This question is a bundle of a few things I’ve struggled to answer from the docs.
At the top level, I am interested in approaches to maintaining “flat grads” – ie, the model gradients are a single contiguous buffer (of the same dtype as model params), and the
.grad attribute for each param is a pointer into that contiguous buffer. Afaict, this is still possible (if not exactly encouraged) by manually mutating
.grad to be a view tensor like so:
m = torch.nn.Linear(hidden, hidden).cuda() buf = torch.zeros(m.weight.numel(), dtype=m.weight.dtype, device=m.weight.device) m.weight.grad = buf[0:m.weight.numel()].view_as(m.weight) # And so on for all the the parameters # After running fwd + bwd, we have: assert buf.untyped_storage().data_ptr() == m.weight.grad.untyped_storage().data_ptr()
Two partially-related questions related to this technique:
How does this interact with cuda graph capture – and more generally, is it possible to reason at all about the pointers in a captured cuda graph? By definition, the output
.gradof each gradient-computing kernel needs to be stable across graph executions – so if I do something like the above, will it capture the pointer that is a reference-to-buf on the first run and use it in subsequent runs? Or does the graph capture need to use its own internal memory pool to allocate the grad attributes?

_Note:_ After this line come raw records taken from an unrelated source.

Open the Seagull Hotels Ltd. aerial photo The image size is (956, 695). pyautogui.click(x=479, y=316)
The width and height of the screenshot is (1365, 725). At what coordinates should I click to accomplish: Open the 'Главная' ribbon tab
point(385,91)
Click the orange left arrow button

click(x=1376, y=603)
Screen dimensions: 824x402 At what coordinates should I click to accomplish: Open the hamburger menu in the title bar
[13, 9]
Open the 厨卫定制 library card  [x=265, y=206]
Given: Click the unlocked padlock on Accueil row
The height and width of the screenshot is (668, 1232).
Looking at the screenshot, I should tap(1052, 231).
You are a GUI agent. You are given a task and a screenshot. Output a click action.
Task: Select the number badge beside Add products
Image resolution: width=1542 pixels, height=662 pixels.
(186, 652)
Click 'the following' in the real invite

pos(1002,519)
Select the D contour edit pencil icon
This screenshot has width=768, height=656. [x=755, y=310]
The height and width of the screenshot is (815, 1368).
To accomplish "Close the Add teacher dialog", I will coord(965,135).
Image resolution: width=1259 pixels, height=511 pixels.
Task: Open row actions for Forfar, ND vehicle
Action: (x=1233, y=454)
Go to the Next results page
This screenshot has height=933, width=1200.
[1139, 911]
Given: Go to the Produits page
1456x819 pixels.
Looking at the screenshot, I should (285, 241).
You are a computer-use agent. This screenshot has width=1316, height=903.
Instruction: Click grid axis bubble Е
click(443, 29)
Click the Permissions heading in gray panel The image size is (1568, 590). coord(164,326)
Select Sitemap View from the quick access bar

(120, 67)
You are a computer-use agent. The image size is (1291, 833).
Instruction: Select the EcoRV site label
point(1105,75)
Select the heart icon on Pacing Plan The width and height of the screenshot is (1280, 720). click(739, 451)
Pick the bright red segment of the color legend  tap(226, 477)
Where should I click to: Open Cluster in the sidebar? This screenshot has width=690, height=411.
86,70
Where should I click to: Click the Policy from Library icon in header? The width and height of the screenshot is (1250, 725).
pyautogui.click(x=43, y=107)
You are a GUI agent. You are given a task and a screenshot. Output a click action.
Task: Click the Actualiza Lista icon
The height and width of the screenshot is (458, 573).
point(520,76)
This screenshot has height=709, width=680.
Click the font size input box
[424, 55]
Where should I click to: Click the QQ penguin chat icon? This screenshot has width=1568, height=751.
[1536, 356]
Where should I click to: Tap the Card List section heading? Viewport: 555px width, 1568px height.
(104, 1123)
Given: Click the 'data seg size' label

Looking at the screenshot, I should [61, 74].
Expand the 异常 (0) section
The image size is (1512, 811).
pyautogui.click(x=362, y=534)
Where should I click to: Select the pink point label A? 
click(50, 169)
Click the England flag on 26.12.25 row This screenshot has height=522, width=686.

There is (afaik) a small optimization when calling
zero_grad(set_to_none=True)where the computed gradient doesn’t need to be accumulated during backprop but can instead be stored (saving an extra memory round trip) – I heard this referred to as “grad copy elision”. Is there any way to convince autograd to perform this same optimization in the flat grads case defined above, where I want to ensure the grad pointer remains unchanged, but I don’t care about accumulating it?